Friday, May 3, 2019

An Evolutionary Rescue in Polluted Waters



Atlantic Killifish

The researchers sequenced the genomes of hundreds of Gulf killifish living across a spectrum of toxicity - from clean water, moderately polluted water and very polluted water. They were searching for the footprints of natural selection that allowed the species to rapidly transition from a fish that is highly sensitive to pollution to one extremely resistant to it.

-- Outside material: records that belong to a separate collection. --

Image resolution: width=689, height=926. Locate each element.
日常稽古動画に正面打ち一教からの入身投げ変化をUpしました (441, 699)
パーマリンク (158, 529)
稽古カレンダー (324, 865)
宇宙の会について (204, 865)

They were surprised to find that the adaptive DNA that rescued this Gulf Coast species came from an Atlantic Coast species of killifish, which has also been known to rapidly evolve high levels of pollution resistance. But Atlantic Coast killifish live at least 1,500 miles from their Houston brethren, leaving researchers to think their transport to the Gulf was likely an accident initiated by humans.

Nonnative species can wreak environmental havoc on native species and habitats. But in this case, their arrival in the 1970s--right at a moment when Gulf killifish were likely beginning to decline--amounted to an "evolutionary rescue" from pollution for the Gulf killifish.

"While the vast majority of research on invasive species rightly focuses on the environmental damage they can cause, this research shows that under rare circumstances they can also contribute valuable genetic variation to a closely related native species, thus acting as a mechanism of evolutionary rescue," said co-corresponding author Cole Matson, an associate professor at Baylor University.